Depois de décadas de dedicação total, existe na aposentadoria uma forma de solidão que traz renovação

Na vida, existem momentos em que tudo parece acelerar. Corremos sem razão aparente, sobrecarregados por obrigações. Esquecemos de respirar, parar e observar o mundo à nossa volta. Os dias passam, todos semelhantes, preenchidos de responsabilidades e papéis a cumprir.
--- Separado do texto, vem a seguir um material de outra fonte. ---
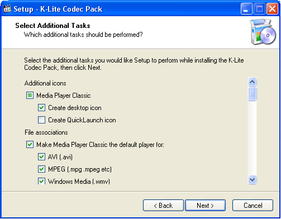Viewport: 281px width, 219px height.
Task: Go to the next setup page
Action: point(205,206)
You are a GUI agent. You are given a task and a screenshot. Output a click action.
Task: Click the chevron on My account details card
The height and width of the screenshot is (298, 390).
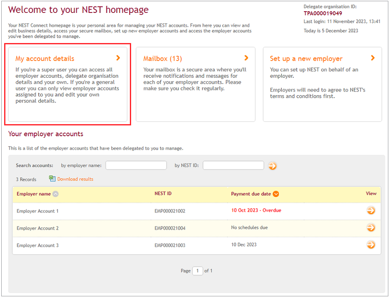point(118,58)

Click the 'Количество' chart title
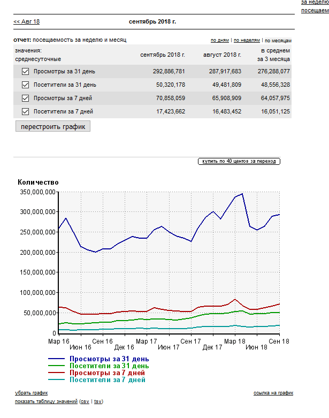pyautogui.click(x=38, y=183)
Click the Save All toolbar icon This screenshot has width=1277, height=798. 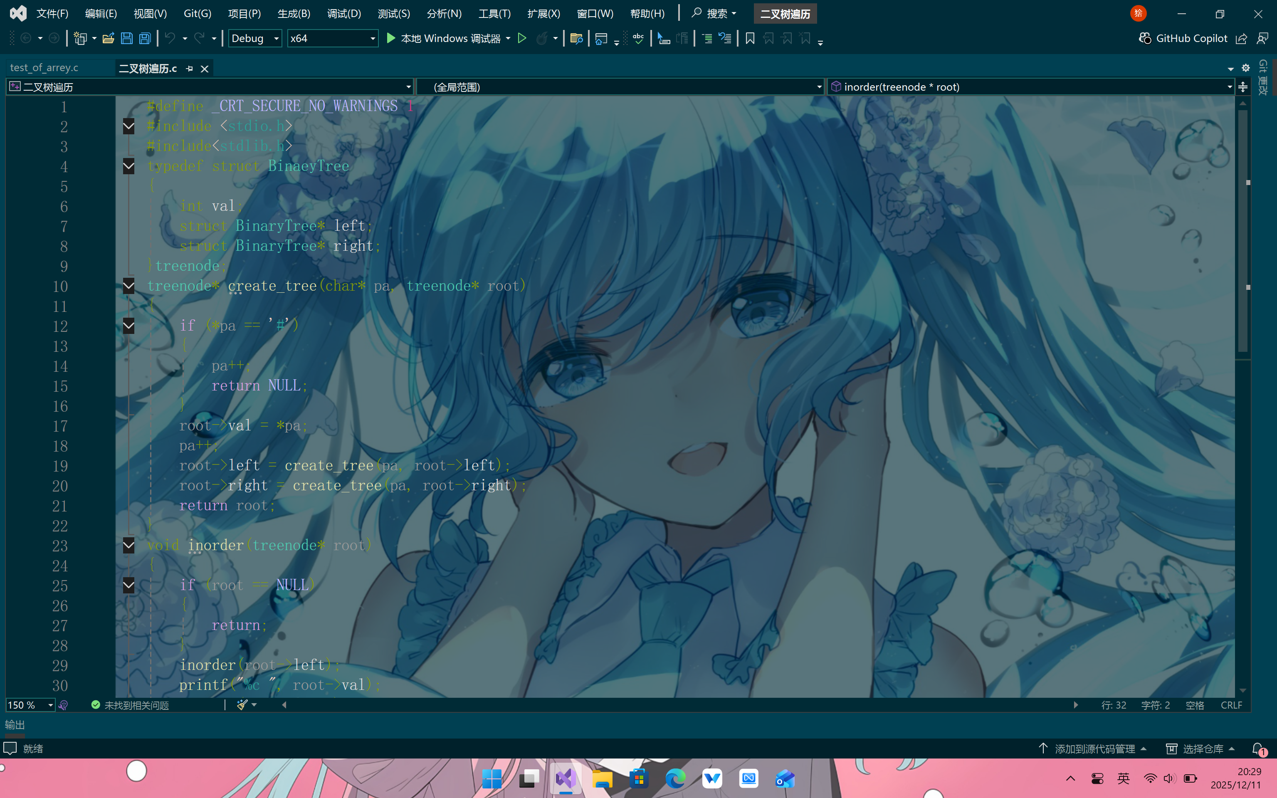[145, 38]
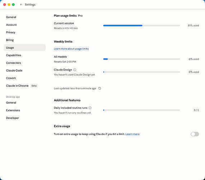Click the info icon next to Claude Design
Image resolution: width=205 pixels, height=180 pixels.
tap(75, 70)

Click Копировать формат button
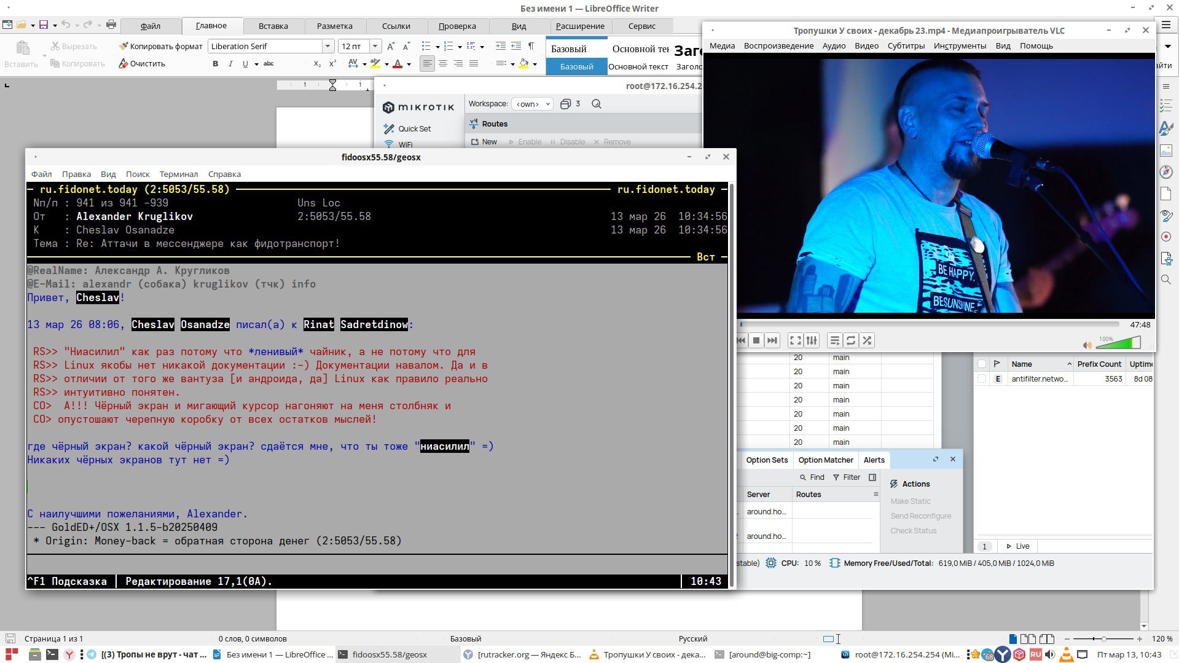click(161, 46)
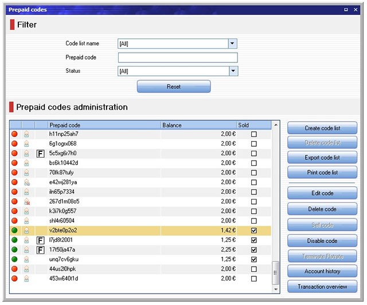Click flatrate F icon beside 5c5xg6r7h0
The image size is (367, 305).
click(x=41, y=154)
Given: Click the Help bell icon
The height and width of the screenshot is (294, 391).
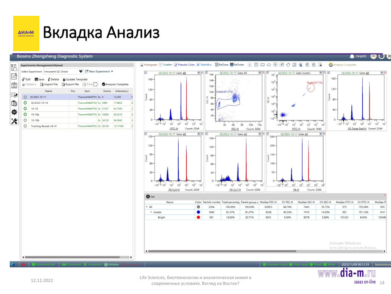Looking at the screenshot, I should pyautogui.click(x=352, y=56).
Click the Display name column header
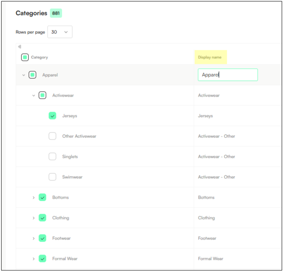Image resolution: width=283 pixels, height=272 pixels. [210, 57]
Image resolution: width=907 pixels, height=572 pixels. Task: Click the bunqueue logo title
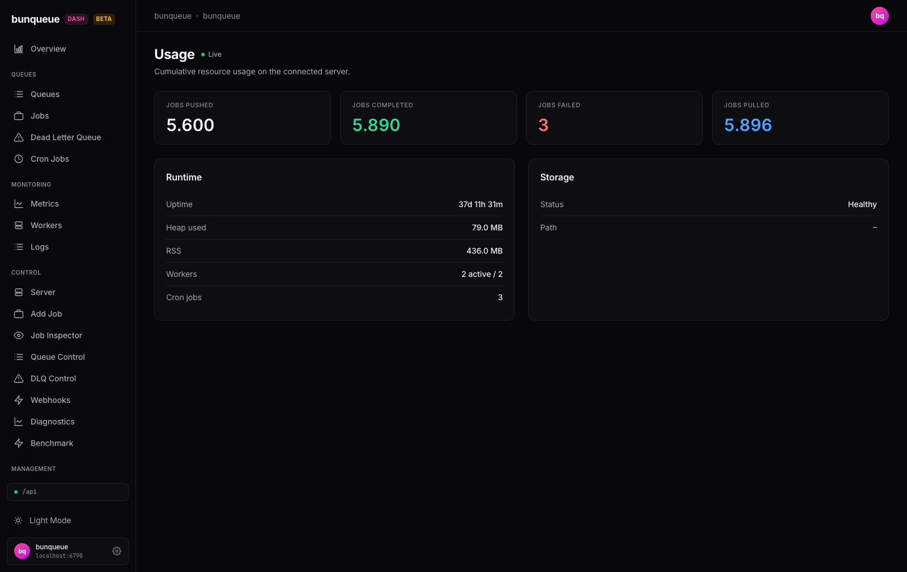click(35, 19)
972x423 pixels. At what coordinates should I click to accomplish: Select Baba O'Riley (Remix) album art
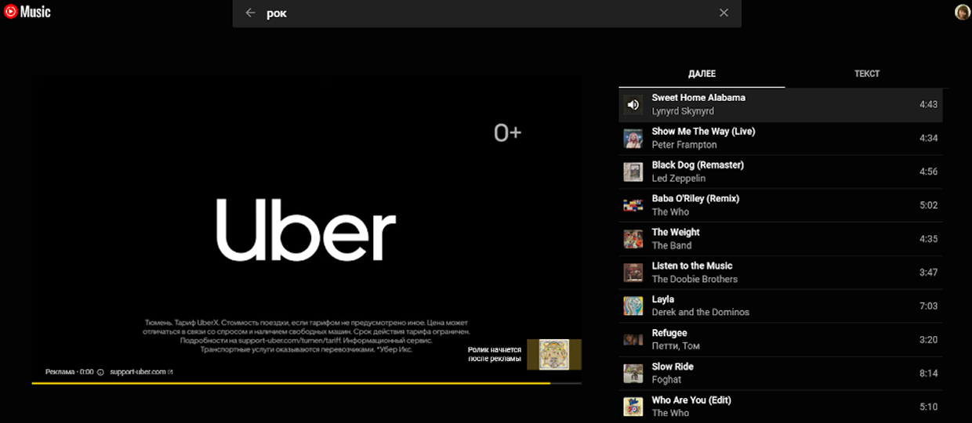[633, 205]
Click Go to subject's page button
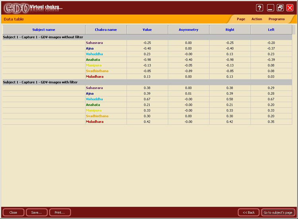 [278, 212]
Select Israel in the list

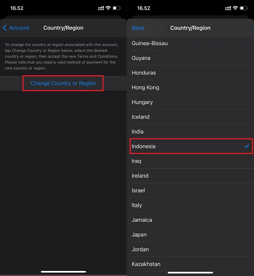138,191
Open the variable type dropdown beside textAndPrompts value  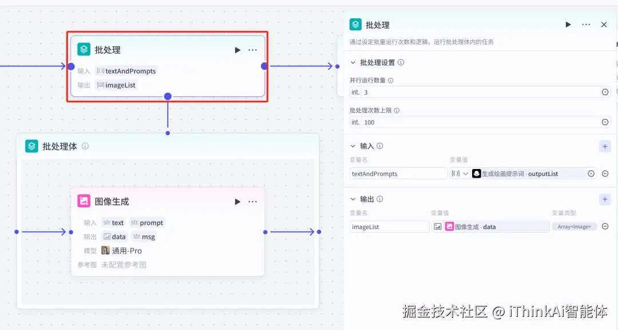[x=466, y=173]
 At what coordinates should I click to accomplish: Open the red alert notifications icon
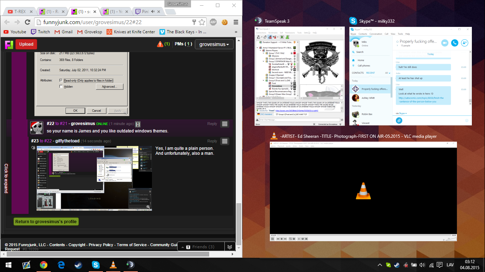160,44
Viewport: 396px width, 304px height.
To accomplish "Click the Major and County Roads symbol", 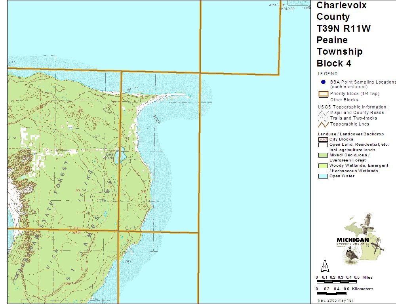I will click(x=323, y=113).
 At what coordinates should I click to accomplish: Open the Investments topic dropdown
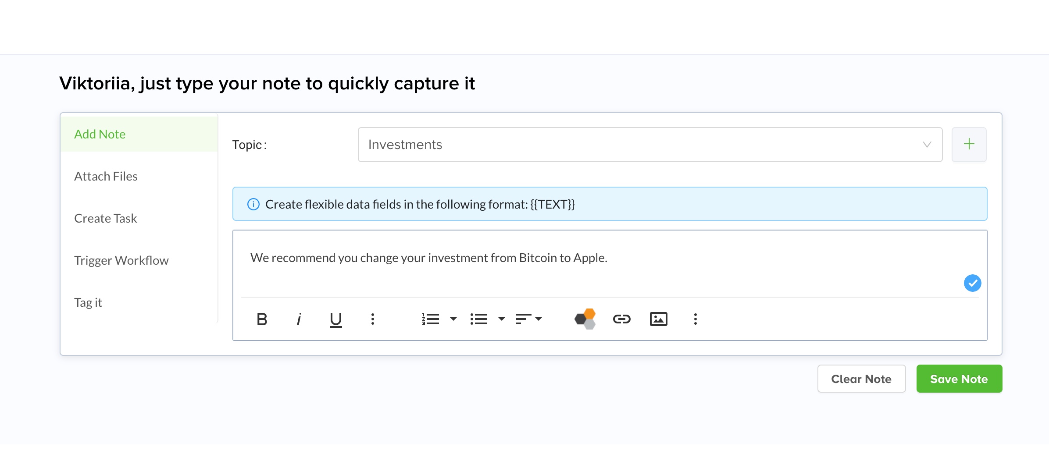[x=649, y=145]
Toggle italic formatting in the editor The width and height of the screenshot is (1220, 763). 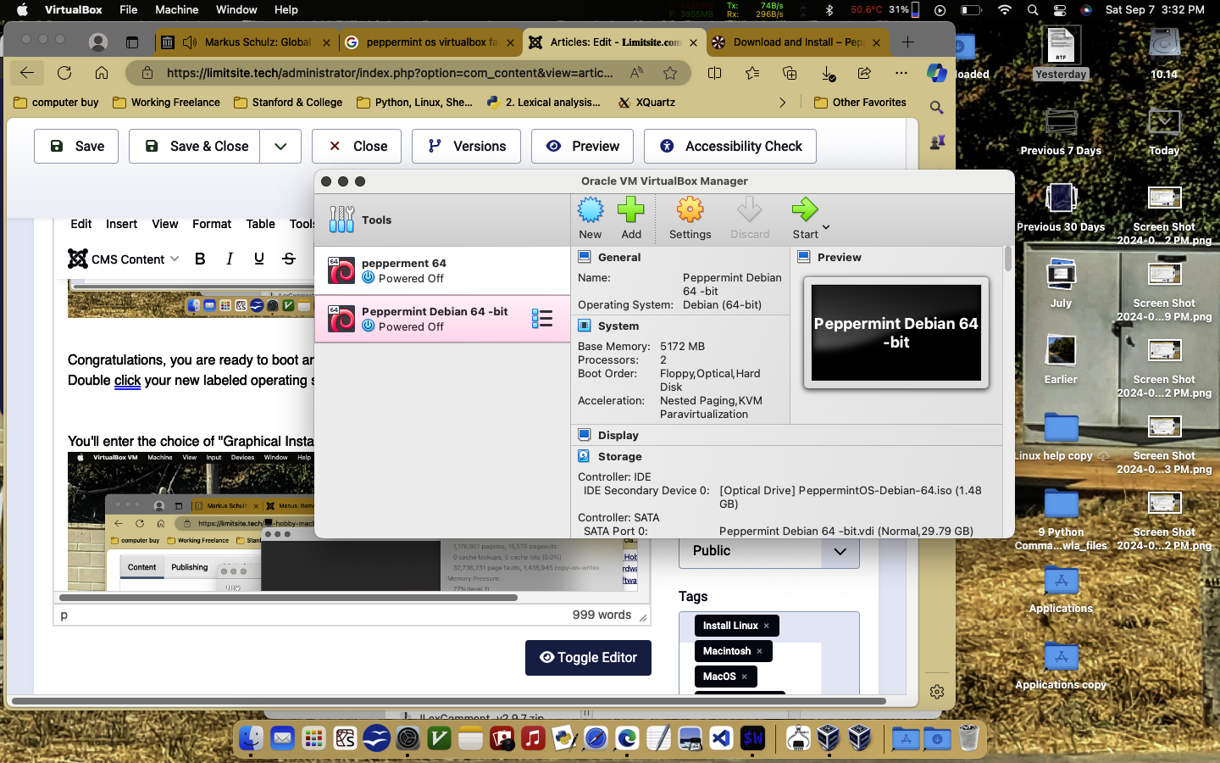[230, 259]
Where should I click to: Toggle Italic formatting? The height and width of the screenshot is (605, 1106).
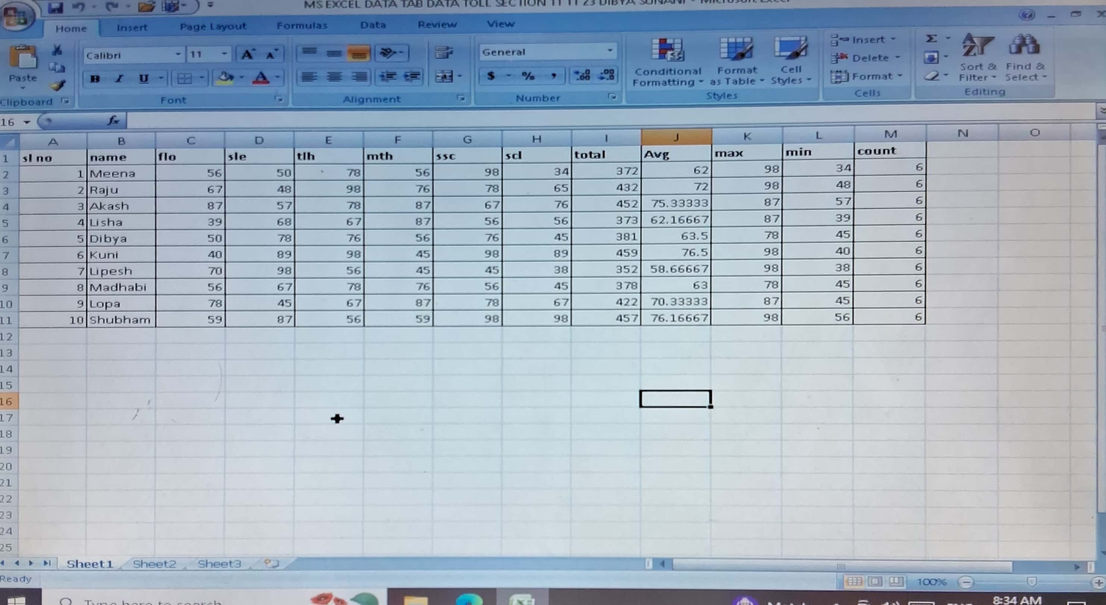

Tornamo-nos especialistas na organização, pilares das nossas relações. Porém, em algum momento, surge a interrogativa: e eu, onde estou nesta história?

Ninguém nos prepara para o silêncio. Passamos anos a cuidar de filhos, a dar conta de um trabalho que estrutura o nosso tempo, a moldar a nossa identidade e a definir o nosso valor. Ser o parceiro que pensa em tudo, o colega que dá suporte, o amigo que organiza encontros, o pai que acompanha os filhos, o irmão ou irmã que se lembra de todos os aniversários, o vizinho que saúda educadamente.

Então, de repente, os filhos vão embora.

A carreira chega ao fim, as obrigações diminuem e a casa recupera o seu sossego. Os outros olham para você, sozinho neste silêncio, e pensam: que tristeza. No entanto, o que aprendi, após anos a estudar psicologia e filosofia e observando os meus próximos passando por essa fase, é que a solidão, vista de fora, muitas vezes é muito diferente da realidade interior.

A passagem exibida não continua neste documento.